Determine how many lines in the data below contain "button" and write only that number.

> **EXERCISE DATA**:
Segment Open

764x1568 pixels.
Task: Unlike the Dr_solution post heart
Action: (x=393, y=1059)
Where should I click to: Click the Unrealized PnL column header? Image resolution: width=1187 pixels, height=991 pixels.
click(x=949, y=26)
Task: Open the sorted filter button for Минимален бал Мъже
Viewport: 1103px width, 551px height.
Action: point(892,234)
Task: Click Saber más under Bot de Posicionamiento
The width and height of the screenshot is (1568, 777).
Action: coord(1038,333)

Segment Closed
Segment Open

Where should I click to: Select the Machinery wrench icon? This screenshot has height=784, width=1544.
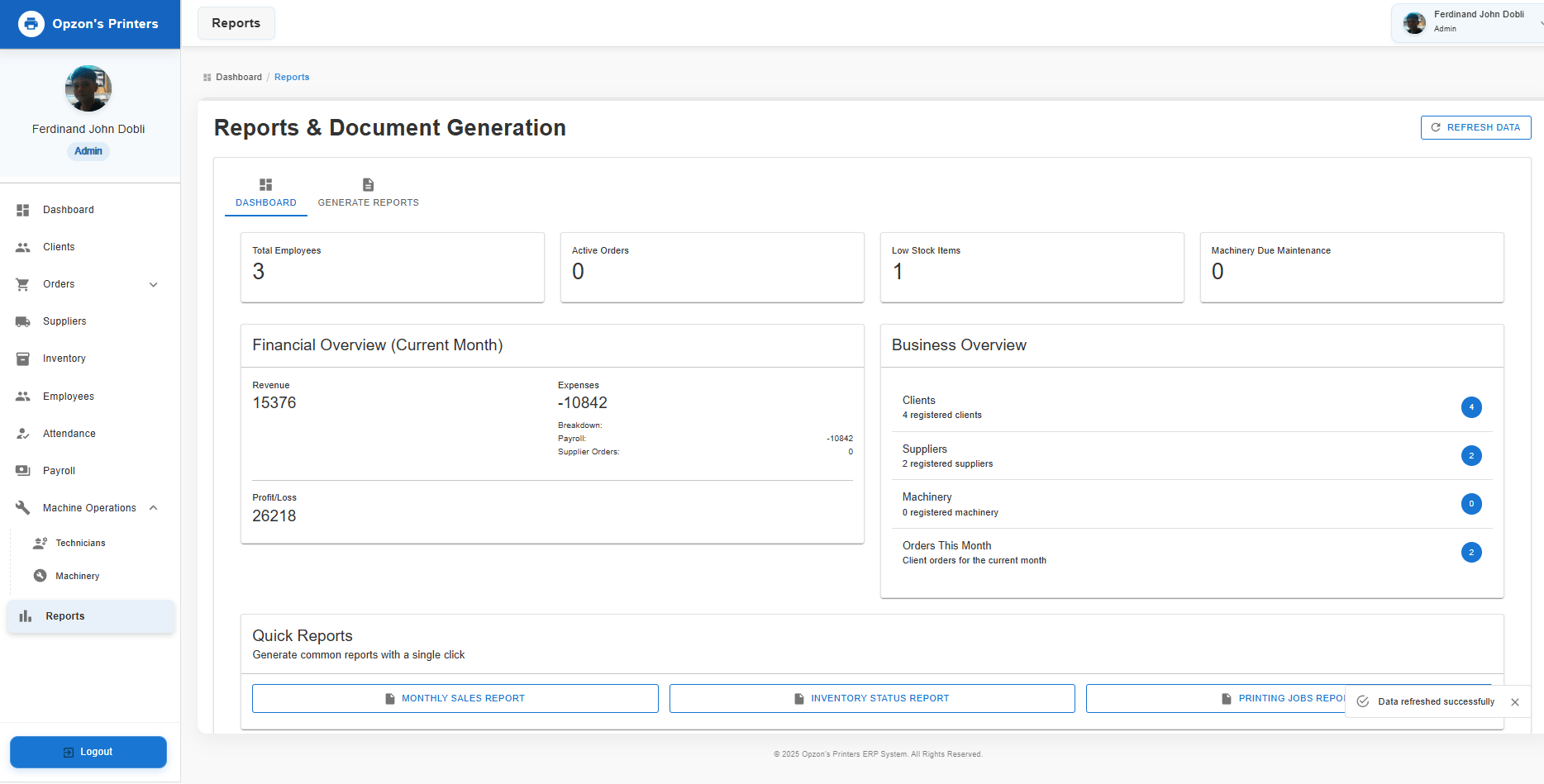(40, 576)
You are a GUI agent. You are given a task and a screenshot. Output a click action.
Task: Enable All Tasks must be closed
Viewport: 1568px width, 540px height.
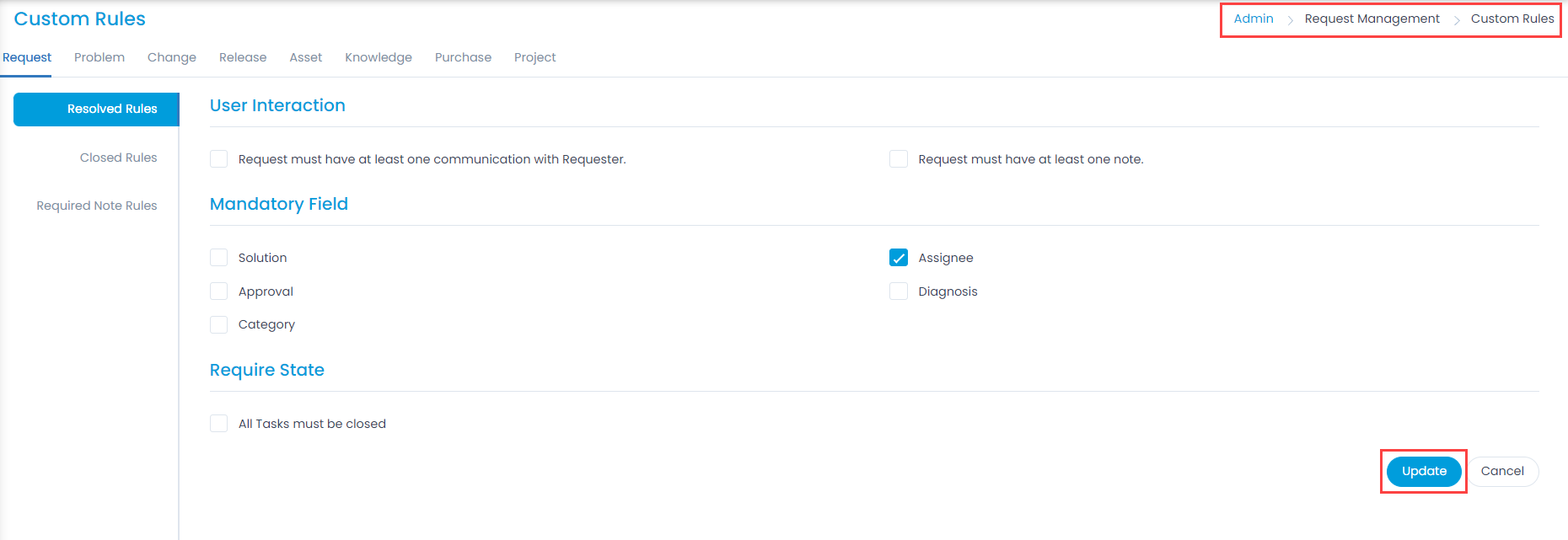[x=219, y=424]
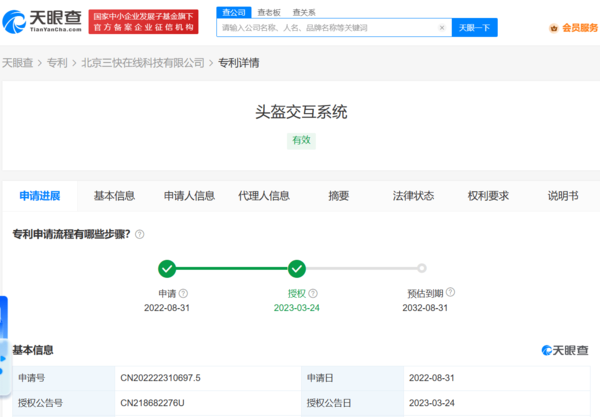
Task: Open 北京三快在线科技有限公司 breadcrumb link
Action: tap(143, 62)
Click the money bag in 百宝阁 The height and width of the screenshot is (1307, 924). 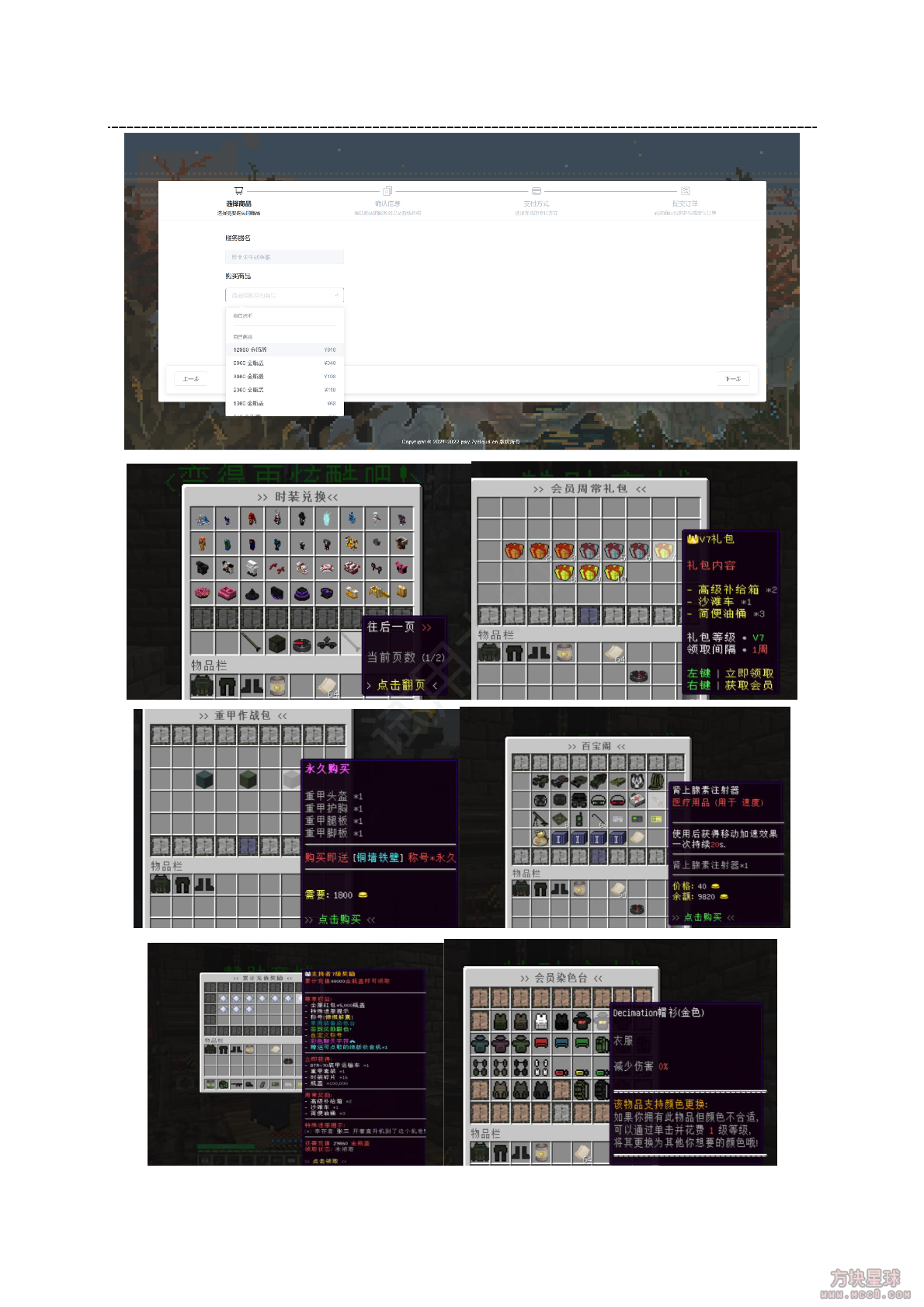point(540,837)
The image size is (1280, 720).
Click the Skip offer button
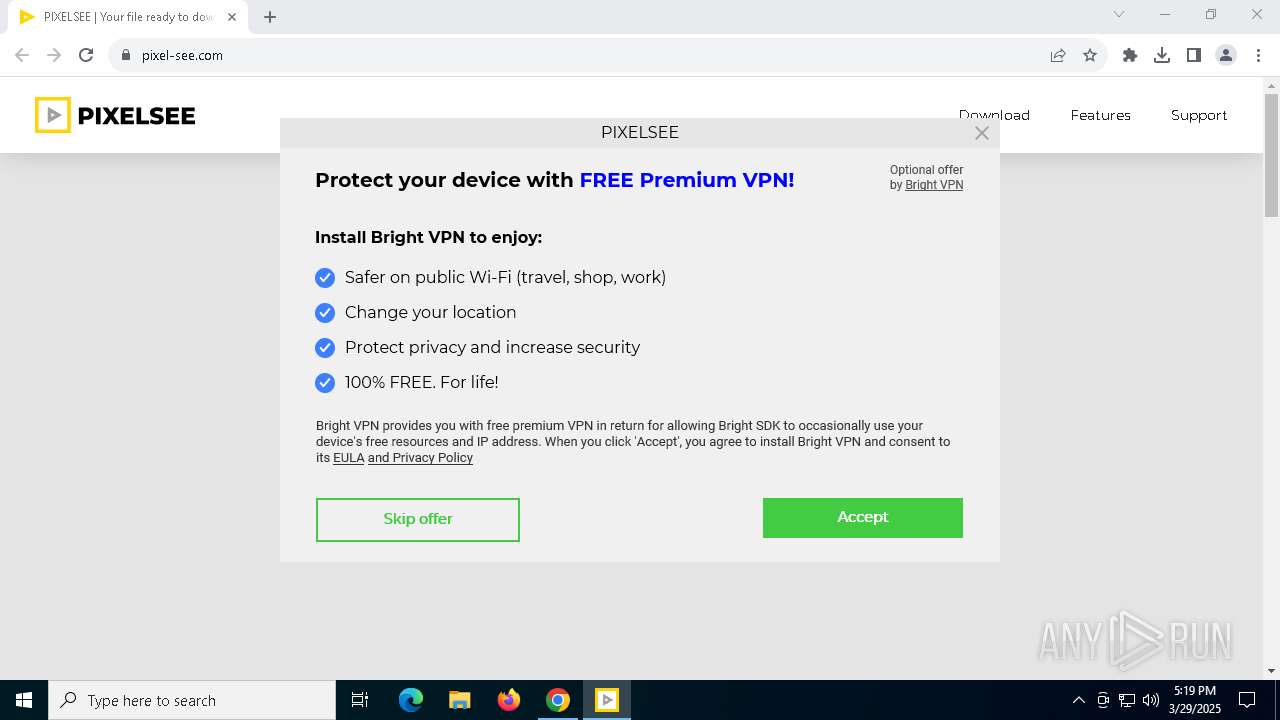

Segment Closed

> **SOLUTION**:
2